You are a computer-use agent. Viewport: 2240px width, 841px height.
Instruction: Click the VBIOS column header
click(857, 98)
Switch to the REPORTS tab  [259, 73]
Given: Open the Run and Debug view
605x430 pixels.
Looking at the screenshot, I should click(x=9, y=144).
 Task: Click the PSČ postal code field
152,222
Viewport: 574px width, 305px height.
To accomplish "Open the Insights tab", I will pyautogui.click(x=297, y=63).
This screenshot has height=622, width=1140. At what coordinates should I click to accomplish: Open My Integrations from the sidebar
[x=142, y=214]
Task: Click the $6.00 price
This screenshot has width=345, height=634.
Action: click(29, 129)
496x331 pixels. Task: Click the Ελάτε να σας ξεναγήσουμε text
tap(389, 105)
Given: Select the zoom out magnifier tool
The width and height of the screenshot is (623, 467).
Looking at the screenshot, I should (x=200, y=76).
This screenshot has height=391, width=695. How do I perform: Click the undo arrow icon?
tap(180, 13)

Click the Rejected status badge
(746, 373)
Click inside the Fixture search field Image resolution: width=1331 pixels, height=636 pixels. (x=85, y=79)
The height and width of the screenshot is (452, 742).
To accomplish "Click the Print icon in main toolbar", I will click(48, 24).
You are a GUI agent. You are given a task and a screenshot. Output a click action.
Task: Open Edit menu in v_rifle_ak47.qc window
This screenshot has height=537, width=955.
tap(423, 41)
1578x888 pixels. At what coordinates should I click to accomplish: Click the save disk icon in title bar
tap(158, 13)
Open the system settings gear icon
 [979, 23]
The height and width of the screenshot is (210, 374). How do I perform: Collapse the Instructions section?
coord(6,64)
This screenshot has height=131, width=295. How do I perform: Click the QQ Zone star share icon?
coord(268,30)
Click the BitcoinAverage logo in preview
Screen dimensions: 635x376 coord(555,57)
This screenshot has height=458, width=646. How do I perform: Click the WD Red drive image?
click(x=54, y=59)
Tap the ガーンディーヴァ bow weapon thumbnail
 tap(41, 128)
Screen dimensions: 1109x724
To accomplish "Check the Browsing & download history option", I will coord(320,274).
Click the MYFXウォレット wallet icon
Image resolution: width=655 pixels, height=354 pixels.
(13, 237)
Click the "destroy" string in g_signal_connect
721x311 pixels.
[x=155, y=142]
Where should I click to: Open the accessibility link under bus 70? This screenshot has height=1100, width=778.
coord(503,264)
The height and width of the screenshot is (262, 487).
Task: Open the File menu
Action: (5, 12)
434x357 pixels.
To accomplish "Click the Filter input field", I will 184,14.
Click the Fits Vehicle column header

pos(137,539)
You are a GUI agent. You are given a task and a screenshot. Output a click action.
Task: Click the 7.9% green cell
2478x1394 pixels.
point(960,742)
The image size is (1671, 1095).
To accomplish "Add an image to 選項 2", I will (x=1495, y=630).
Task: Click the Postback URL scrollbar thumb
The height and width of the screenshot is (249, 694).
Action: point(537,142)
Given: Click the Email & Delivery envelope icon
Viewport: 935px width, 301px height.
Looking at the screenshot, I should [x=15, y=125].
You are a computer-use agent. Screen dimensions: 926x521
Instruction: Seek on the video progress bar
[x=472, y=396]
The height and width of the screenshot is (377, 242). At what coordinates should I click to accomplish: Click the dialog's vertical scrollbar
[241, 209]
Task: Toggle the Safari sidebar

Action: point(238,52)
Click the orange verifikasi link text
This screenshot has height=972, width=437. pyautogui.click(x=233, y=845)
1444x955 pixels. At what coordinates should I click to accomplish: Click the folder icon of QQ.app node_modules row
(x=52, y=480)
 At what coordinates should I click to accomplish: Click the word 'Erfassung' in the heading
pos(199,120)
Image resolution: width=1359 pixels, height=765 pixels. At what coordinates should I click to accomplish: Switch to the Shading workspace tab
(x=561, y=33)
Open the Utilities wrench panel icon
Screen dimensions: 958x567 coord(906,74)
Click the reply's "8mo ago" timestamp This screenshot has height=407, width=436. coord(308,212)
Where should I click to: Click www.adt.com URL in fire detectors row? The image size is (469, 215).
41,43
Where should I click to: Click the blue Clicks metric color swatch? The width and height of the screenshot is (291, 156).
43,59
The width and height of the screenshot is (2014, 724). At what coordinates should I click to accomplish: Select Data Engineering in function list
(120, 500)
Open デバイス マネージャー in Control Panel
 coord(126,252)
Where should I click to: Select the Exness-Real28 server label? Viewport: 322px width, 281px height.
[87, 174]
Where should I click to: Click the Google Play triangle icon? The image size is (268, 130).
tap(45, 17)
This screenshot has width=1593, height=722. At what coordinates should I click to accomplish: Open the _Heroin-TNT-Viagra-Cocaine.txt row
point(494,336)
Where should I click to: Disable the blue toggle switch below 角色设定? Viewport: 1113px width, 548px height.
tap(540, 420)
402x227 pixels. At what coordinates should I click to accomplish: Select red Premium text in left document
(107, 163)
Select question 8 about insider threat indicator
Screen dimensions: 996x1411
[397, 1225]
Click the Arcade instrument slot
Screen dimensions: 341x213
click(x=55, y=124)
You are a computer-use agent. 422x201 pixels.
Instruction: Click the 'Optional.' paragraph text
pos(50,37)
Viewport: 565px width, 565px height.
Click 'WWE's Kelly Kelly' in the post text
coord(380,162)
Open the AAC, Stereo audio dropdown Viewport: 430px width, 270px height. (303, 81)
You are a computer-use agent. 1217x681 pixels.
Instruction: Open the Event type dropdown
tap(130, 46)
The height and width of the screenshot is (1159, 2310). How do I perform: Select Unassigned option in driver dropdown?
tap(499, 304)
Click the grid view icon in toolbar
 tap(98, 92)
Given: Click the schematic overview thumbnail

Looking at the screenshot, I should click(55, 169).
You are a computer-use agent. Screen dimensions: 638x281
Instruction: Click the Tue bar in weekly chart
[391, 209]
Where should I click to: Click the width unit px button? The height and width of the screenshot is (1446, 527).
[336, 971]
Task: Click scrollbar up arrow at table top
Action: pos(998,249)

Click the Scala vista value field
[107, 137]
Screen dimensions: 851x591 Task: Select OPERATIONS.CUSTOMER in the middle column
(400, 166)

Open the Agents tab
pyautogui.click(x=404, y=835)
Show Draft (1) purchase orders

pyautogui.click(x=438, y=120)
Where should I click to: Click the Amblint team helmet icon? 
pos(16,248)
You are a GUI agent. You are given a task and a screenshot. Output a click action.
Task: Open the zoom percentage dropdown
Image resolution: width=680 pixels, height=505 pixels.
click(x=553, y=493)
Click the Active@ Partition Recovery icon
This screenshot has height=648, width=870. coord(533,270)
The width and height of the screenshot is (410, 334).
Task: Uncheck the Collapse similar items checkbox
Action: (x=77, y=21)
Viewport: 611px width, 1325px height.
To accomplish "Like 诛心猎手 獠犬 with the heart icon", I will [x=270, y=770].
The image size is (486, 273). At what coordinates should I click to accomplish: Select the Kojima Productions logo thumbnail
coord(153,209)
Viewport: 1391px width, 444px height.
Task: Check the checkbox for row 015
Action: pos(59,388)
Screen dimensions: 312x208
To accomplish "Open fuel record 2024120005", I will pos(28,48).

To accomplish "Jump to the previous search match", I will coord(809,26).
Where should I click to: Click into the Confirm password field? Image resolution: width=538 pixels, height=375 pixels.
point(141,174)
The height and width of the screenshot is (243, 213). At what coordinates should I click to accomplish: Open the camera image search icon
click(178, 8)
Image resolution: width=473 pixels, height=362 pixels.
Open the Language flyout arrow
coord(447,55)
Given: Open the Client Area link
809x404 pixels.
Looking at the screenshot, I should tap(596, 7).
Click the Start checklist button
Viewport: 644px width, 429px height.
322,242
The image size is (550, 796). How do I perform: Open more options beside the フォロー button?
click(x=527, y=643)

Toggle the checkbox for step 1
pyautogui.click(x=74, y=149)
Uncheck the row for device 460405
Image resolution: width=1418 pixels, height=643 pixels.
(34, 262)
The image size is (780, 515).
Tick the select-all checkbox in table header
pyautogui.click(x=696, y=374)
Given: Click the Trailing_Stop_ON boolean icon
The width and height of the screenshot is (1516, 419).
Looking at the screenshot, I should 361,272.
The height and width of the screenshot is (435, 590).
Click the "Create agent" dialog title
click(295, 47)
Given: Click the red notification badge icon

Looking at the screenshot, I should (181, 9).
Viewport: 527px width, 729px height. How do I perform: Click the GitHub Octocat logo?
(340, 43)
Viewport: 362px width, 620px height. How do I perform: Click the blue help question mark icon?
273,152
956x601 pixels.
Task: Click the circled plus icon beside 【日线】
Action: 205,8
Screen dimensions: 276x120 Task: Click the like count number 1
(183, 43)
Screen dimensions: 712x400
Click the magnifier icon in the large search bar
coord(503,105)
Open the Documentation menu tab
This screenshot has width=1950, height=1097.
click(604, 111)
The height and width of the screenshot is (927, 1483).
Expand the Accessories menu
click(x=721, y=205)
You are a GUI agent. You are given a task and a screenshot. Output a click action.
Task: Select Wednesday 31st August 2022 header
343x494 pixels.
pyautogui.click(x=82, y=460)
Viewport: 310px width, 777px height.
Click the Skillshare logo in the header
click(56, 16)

▶ [WHAT THE TASK ASKS]:
Render the lines as a Markdown table with the columns Number and Line, beginning with the line containing "Open the Agents tab" and continuing through the line containing "click(x=527, y=643)". Number each line in order and leave out blank lines.

▶ [CORRECT RESULT]:
| Number | Line |
|---|---|
| 1 | Open the Agents tab |
| 2 | pyautogui.click(x=404, y=835) |
| 3 | Show Draft (1) purchase orders |
| 4 | pyautogui.click(x=438, y=120) |
| 5 | Where should I click to: Click the Amblint team helmet icon?  |
| 6 | pos(16,248) |
| 7 | You are a GUI agent. You are given a task and a screenshot. Output a click action. |
| 8 | Task: Open the zoom percentage dropdown |
| 9 | Image resolution: width=680 pixels, height=505 pixels. |
| 10 | click(x=553, y=493) |
| 11 | Click the Active@ Partition Recovery icon |
| 12 | This screenshot has height=648, width=870. coord(533,270) |
| 13 | The width and height of the screenshot is (410, 334). |
| 14 | Task: Uncheck the Collapse similar items checkbox |
| 15 | Action: (x=77, y=21) |
| 16 | Viewport: 611px width, 1325px height. |
| 17 | To accomplish "Like 诛心猎手 獠犬 with the heart icon", I will [x=270, y=770]. |
| 18 | The image size is (486, 273). At what coordinates should I click to accomplish: Select the Kojima Productions logo thumbnail |
| 19 | coord(153,209) |
| 20 | Viewport: 1391px width, 444px height. |
| 21 | Task: Check the checkbox for row 015 |
| 22 | Action: pos(59,388) |
| 23 | Screen dimensions: 312x208 |
| 24 | To accomplish "Open fuel record 2024120005", I will pos(28,48). |
| 25 | To accomplish "Jump to the previous search match", I will coord(809,26). |
| 26 | Where should I click to: Click into the Confirm password field? Image resolution: width=538 pixels, height=375 pixels. |
| 27 | point(141,174) |
| 28 | The height and width of the screenshot is (243, 213). At what coordinates should I click to accomplish: Open the camera image search icon |
| 29 | click(178, 8) |
| 30 | Image resolution: width=473 pixels, height=362 pixels. |
| 31 | Open the Language flyout arrow |
| 32 | coord(447,55) |
| 33 | Given: Open the Client Area link |
| 34 | 809x404 pixels. |
| 35 | Looking at the screenshot, I should tap(596, 7). |
| 36 | Click the Start checklist button |
| 37 | Viewport: 644px width, 429px height. |
| 38 | 322,242 |
| 39 | The image size is (550, 796). How do I perform: Open more options beside the フォロー button? |
| 40 | click(x=527, y=643) |